My journey to you had been through thousands of trials requiring thousands of courages;
And you asked me, when I arrived, did I know about the rising price of cabbages.

I had pierced my heart with holes, making it a flute for your pleasure;
And found I should have made it into a cup, for wine is your treasure.

I came to you in rags, and found you surrounded by the well-dressed.
I acquired wealth; and you said, “By poverty is one’s worth assessed.”

You did not speak in parables, but discoursed in plain speech;
But your simplest words were utterly beyond my reach.

You said, “Hang around. One day I will make you a leader of a host.”
And I found myself one of a witless crowd crying, Lost, lost, lost!

Somehow the days run on into months and the years pass
And I still stand at your door with a held-out empty glass:

Yet at your word the universe of stars streamed out to light
Only my path to you, Beloved, and our secret night.
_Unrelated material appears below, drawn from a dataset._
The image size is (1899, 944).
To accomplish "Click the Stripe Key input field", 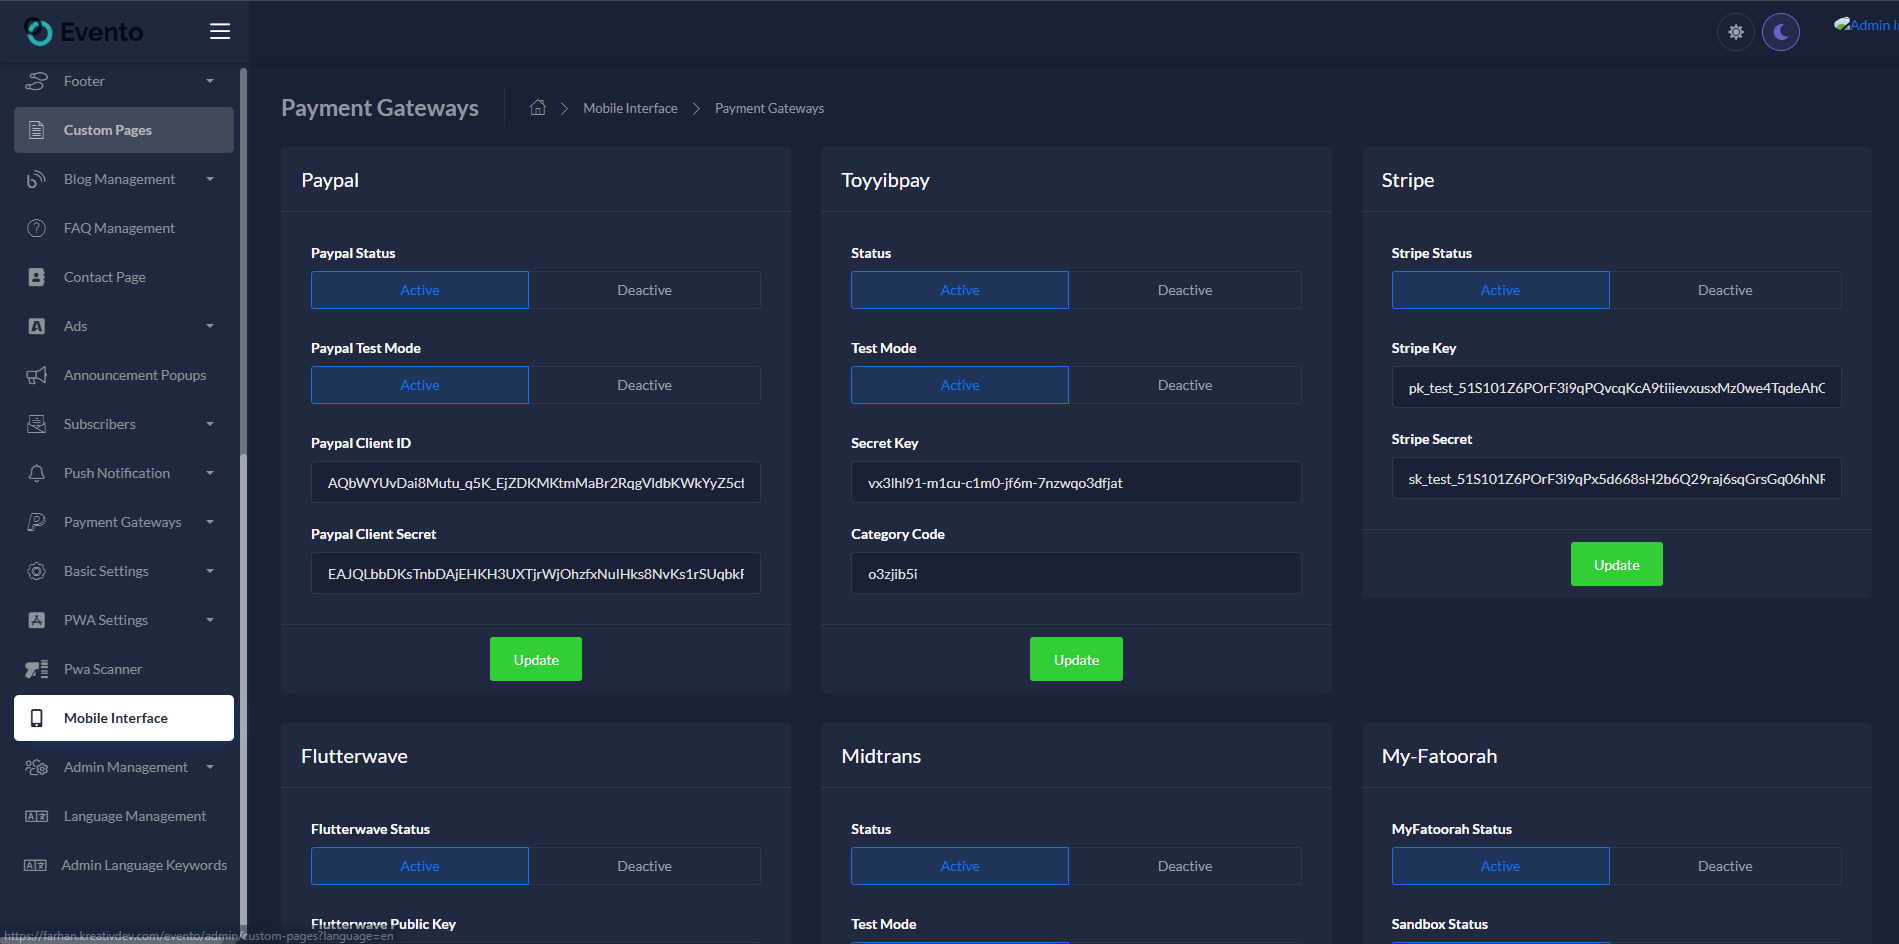I will click(x=1616, y=387).
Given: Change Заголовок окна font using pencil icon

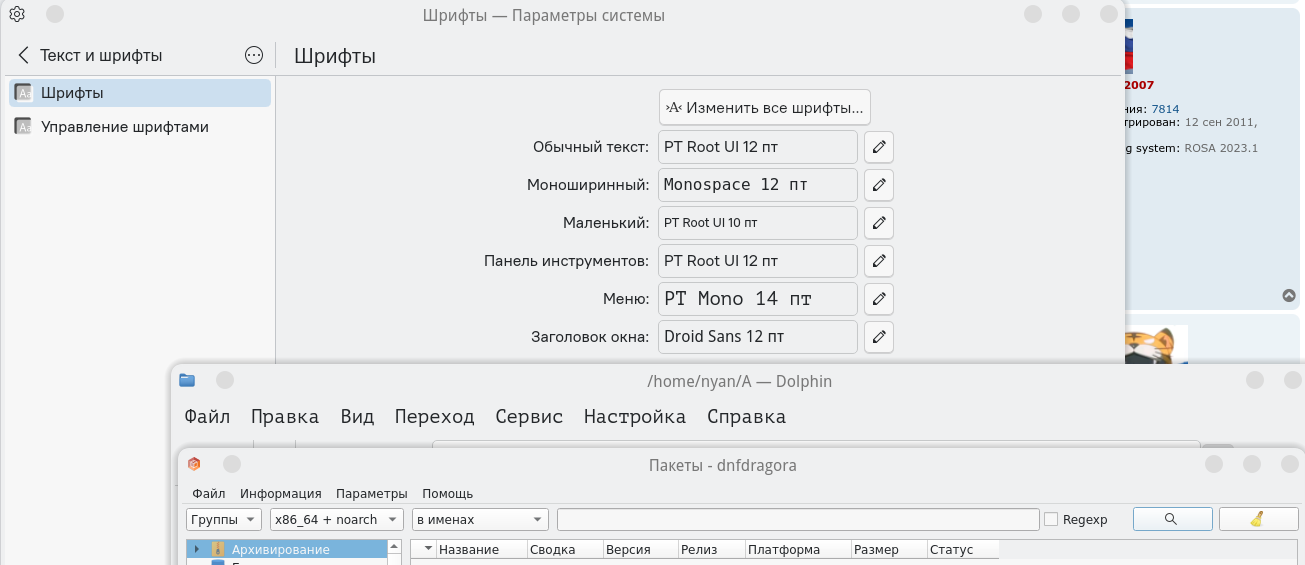Looking at the screenshot, I should pyautogui.click(x=878, y=337).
The deliberate bathos of the opening makes for lines everyone remembers and enjoys. There is a fine contrast between epic imagination and finding the Avatar in the midst of the ordinary, a lesson many have to learn. A central concern of the poetry is to disabuse us of any notion that the efforts we make under our own steam do much good. Our initiatives and judgments have finally to be discarded. We get it wrong because the Master delights in confounding our expectations just as also does this poem. Verse 2 suggests a contrast between asceticism and divine revelling, but as verse 3 states the Master is beyond all opposites. He is also beyond cleverness and ambition.

The tone of the poem is deliberately light and playful but then in verse 6 we realise the underlying seriousness, we have been left without the anticipated rewards and time has passed and we remain as supplicants. At times we seem to be reduced to spiritual beggary.

Then comes the final verse. Here there is a wonderful effect with the skilful use of the run on line

Yet at your word the universe of stars streamed out to light
Only my path to you, Beloved, and our secret night.

All discouragement and suffering is suddenly swept away in the intensity of this inner rendezvous. Its directness emphasised by the commas before and after ‘Beloved’. The lord of the universe creates the universe to recognise Himself as us, us as Himself, a wonderful darkness beyond even created light.

The mind’s thoughts are banished in the heart’s knowledge.